___ The records

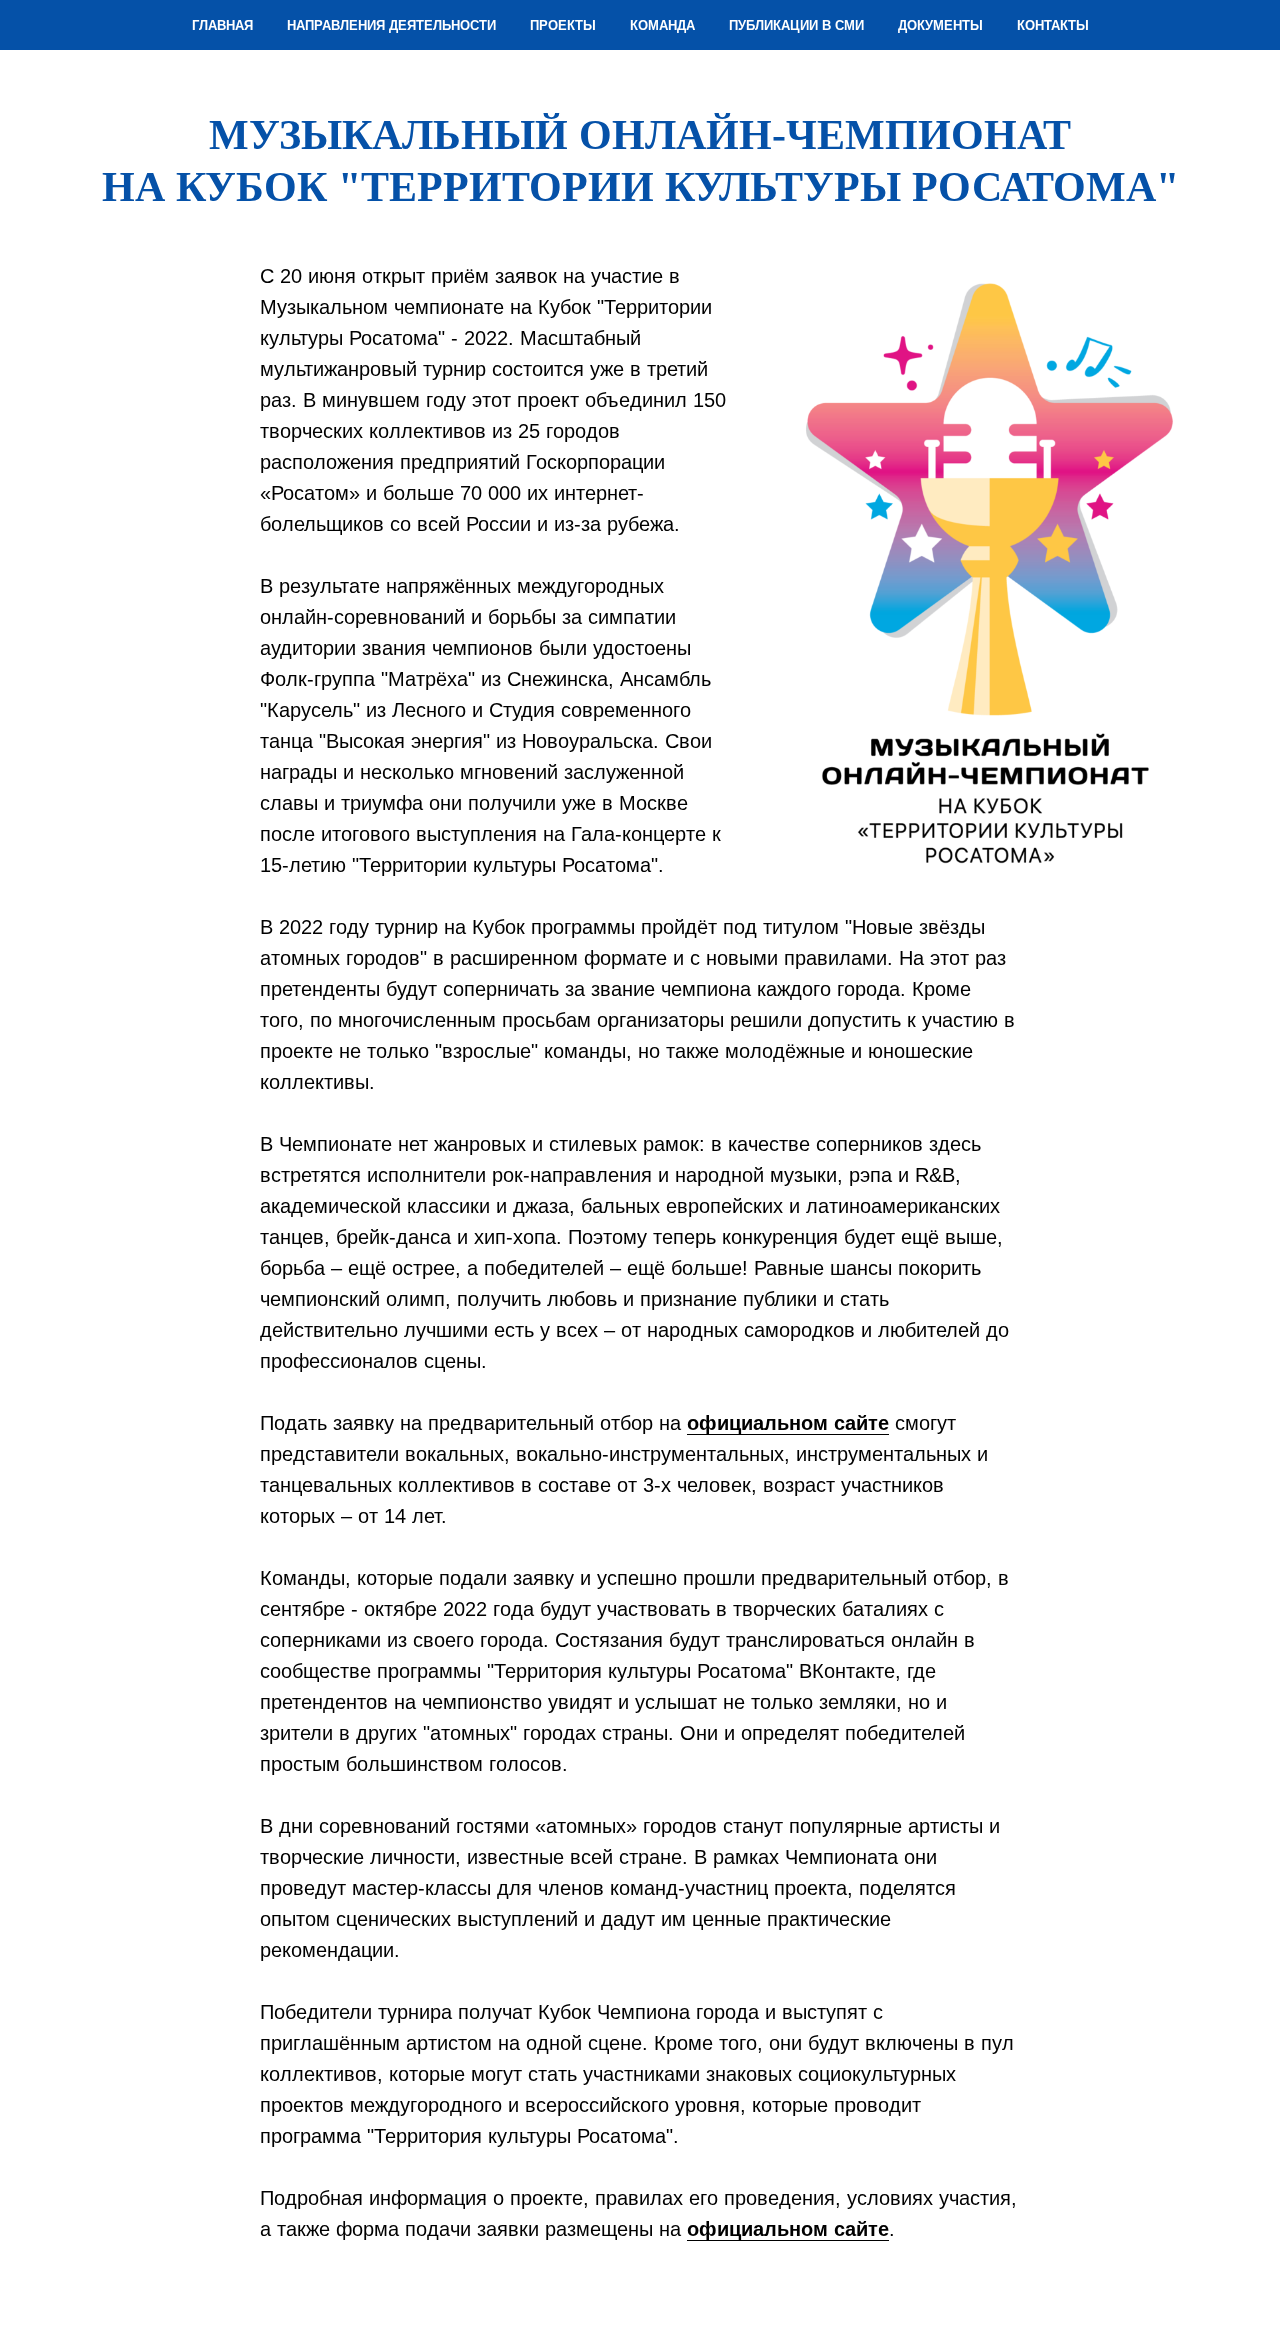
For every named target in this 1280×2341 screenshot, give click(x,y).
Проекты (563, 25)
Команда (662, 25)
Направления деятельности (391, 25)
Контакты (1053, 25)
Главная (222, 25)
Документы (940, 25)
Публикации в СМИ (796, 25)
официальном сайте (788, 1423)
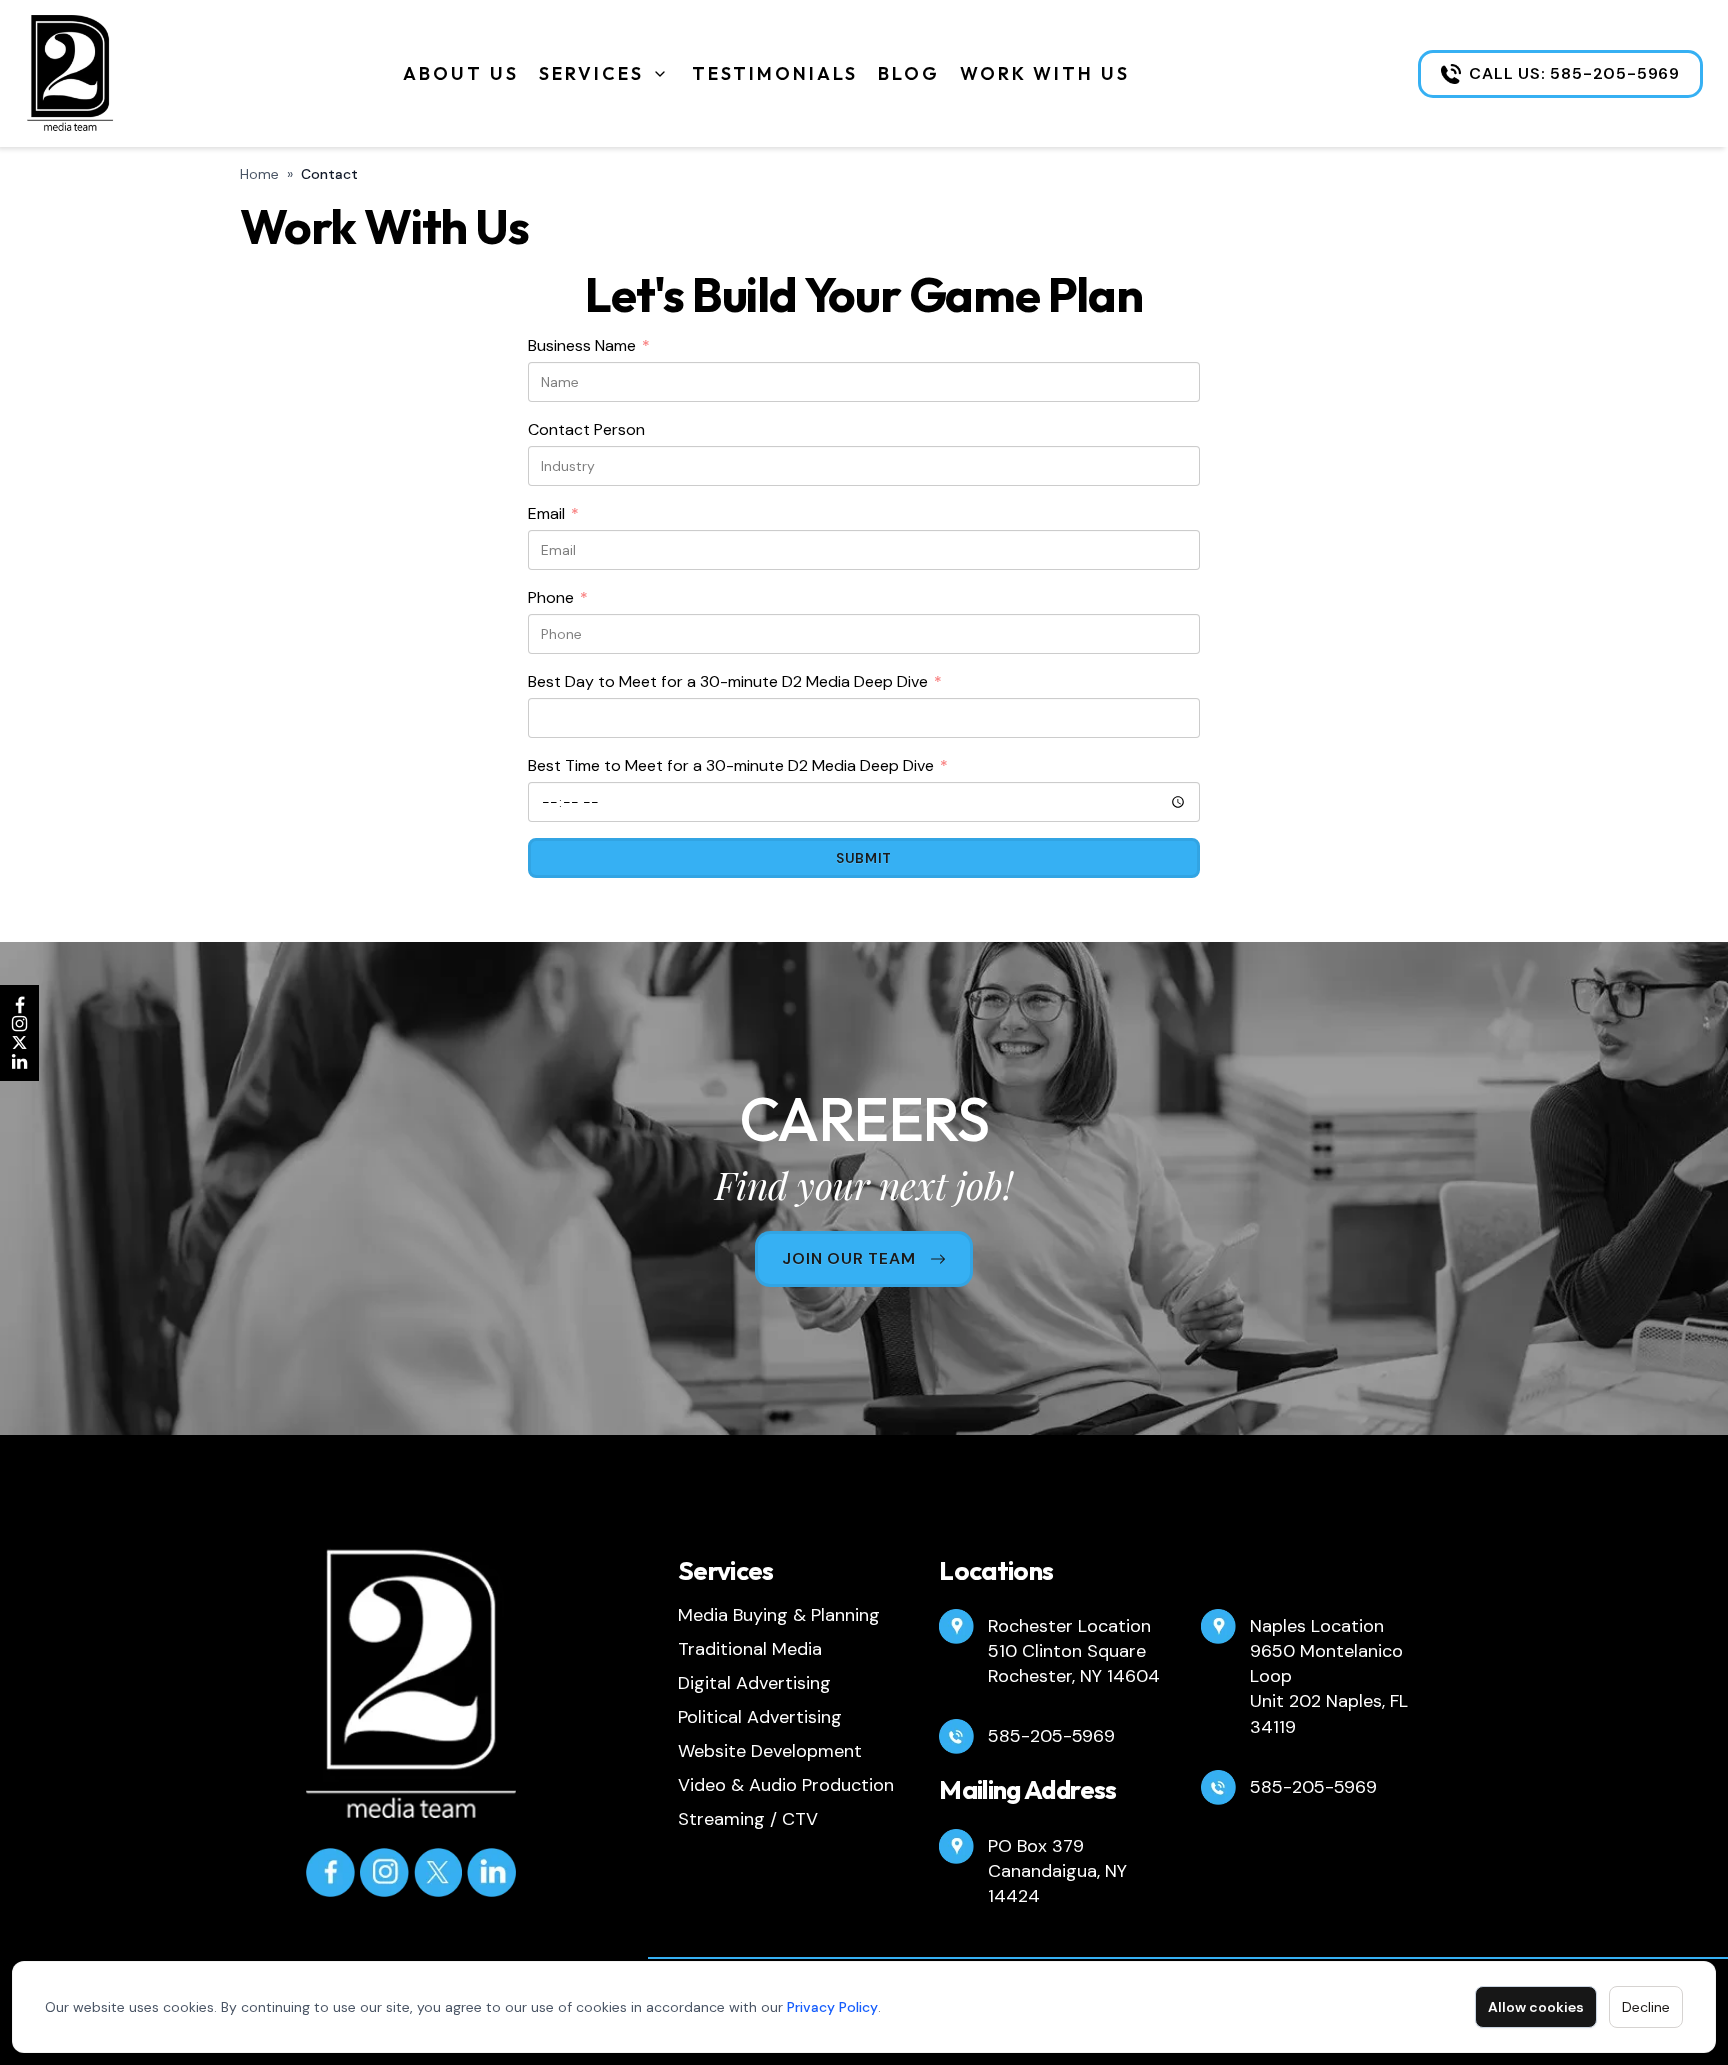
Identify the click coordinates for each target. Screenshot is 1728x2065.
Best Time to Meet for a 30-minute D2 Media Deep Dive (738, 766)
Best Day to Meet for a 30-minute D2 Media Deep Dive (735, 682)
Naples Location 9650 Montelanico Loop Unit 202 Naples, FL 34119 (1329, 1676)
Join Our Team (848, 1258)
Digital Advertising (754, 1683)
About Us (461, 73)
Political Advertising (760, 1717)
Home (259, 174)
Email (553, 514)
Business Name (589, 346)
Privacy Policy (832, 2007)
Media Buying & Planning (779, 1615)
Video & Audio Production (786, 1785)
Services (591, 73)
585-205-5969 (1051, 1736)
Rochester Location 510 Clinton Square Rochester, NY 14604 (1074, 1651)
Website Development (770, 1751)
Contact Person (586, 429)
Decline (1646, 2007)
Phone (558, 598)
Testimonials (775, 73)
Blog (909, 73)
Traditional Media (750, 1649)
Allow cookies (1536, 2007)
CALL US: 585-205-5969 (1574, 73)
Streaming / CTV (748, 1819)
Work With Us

______

Work order
Your answer should consist of the lines above that hold the word "Deep", copied exactly.

Reply
Best Time to Meet for a 30-minute D2 Media Deep Dive (738, 766)
Best Day to Meet for a 30-minute D2 Media Deep Dive (735, 682)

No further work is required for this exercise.